The National Park lands are now wholly owned by the State and managed solely for National Park purposes.

Remembering Letterfrack Industrial School

The Visitor Centre buildings were formerly the farm buildings belonging to Letterfrack Industrial School, and the Park Office was the school infirmary, erected around 1890.

Within the bounds of the National Park, visitors will also find the school’s graveyard. Although the harrowing history of abuses on the children who were in attendance are painful to remember, the graveyard now serves as a place of remembrance for the boys who were put through unspeakable injustices here.

Letterfrack Industrial School Graveyard Entrance

Planning and Development

We are continuing to plan and propose new developments for Connemara National Park, which will allow us to continue protecting and conserving the National Park’s natural heritage, while also making the lands more accessible to the public. Proposals include new walking trails to allow better access for wheelchair users, and improved interconnectivity among existing trails.

See details of the proposed new developments below.

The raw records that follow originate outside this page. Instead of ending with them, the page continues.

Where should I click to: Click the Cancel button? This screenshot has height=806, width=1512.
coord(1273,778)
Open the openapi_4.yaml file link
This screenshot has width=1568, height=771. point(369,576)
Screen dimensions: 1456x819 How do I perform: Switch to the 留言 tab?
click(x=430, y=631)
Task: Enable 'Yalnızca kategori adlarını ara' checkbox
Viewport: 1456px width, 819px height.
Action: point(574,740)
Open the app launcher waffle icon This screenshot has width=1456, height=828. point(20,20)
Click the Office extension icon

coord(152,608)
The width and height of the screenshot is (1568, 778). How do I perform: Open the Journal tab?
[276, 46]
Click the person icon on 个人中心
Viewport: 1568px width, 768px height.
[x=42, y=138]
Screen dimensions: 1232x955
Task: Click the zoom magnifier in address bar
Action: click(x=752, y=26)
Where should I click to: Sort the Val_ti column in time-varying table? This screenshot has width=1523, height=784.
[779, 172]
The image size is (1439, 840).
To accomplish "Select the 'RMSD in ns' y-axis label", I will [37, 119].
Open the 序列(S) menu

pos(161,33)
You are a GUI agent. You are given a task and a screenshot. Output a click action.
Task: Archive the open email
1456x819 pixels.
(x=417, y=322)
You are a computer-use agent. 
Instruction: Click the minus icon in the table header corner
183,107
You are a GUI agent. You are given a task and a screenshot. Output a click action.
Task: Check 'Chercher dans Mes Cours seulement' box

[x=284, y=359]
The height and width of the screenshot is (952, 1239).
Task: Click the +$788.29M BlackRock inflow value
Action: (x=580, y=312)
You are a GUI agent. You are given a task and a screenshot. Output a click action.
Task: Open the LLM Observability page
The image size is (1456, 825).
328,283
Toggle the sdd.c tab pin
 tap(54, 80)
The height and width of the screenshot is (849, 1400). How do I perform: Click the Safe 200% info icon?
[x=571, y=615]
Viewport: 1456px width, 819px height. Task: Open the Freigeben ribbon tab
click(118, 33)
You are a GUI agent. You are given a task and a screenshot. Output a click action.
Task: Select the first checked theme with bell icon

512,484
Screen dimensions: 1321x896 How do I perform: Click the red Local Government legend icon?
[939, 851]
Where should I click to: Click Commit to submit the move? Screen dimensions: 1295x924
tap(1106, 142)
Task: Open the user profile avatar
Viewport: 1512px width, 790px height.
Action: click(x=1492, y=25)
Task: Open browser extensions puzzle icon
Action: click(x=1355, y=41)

Twinning with Parks Canada

Connemara National Park is twinned with Terra Nova National Park, Newfoundland. Two historic sites have also been twinned: the site of the former Marconi Station at Derrygimagh and Signal Hill National Historic Site at St John’s. This twinning reaffirms the strong cultural connections between the two countries, as well as the mutual goals in the areas of cultural and natural heritage.

Terra Nova National Park, Newfoundland, Canada

ABOVE: Terra Nova National Park, Newfoundland, Canada.

In 1901 Marconi received the first transatlantic wireless transmission at Signal Hill. In 1907 the Marconi Station at Derrygimlagh transmitted and received the first commercial transatlantic wireless messages between Ireland and Glacé Bay in Canada.

Described as the most Irish place in the world outside of Ireland, Newfoundland even has its own distinctive name in the Irish language ‘Talamh an Éisc’ meaning Land of the Fish. The twinning arrangement strengthens our aspirations to protect nature, preserve heritage and promote sustainable tourism.

Notable People of the Park

Guglielmo Marconi

ABOVE: Guglielmo Marconi

Connemara National Park encompasses personalities who are significant to our local, national and international cultural heritage.

Mary and James Ellis and Sophia Sturge were Quakers who came to this part of Connemara in what were some of the worst times in Irish history, when the famine had decimated families and communities. They provided much-needed employment and stemmed some of the tide of emigration from Letterfrack and surrounding areas. Part of the Ellis property and the site of Sturge’s Basket Factory are within the National Park lands.

In April 1911, Guglielmo Marconi rented a room within the infirmary from the Christian Brothers, who were managing St Joseph’s Industrial School. From there he started work on the world’s first full duplex two-way radio. Receiving equipment was kept in the building and an operator stationed there would listen for messages from Glacé Bay, Canada and 20 Fenchurch Street, London.

Two aerials were installed, and using a series of masts, wires were suspended between Diamond Hill and Mweelin, and a second line from what is now the Park Office and Bunaboghee Bog.

Marconi established the first full duplex radio at the site. In 1912 he received the patent for the invention of two-way radio.

Green Flag

Distant view of lake at Connemara National Park

Since 2018, Connemara National Park has been a recipient of the Green Flag Award, an international benchmarking standard for parks and green spaces. In 2021, Connemara National Park also successfully sought a new Green Heritage Site Accreditation, which is awarded to public green spaces of historical and cultural significance.

The Green Flag Award scheme operates in several countries including Australia, Belgium, Finland, Germany, Mexico, the Netherlands, New Zealand, Portugal, Ireland, Spain, Sweden, Turkey, United Arab Emirates, United Kingdom, and the United States of America.

The award aims to encourage the provision of good quality public parks and green spaces that are managed in environmentally sustainable ways. Parks and green spaces are judged against eight key criteria that reflect high environmental performance and good management.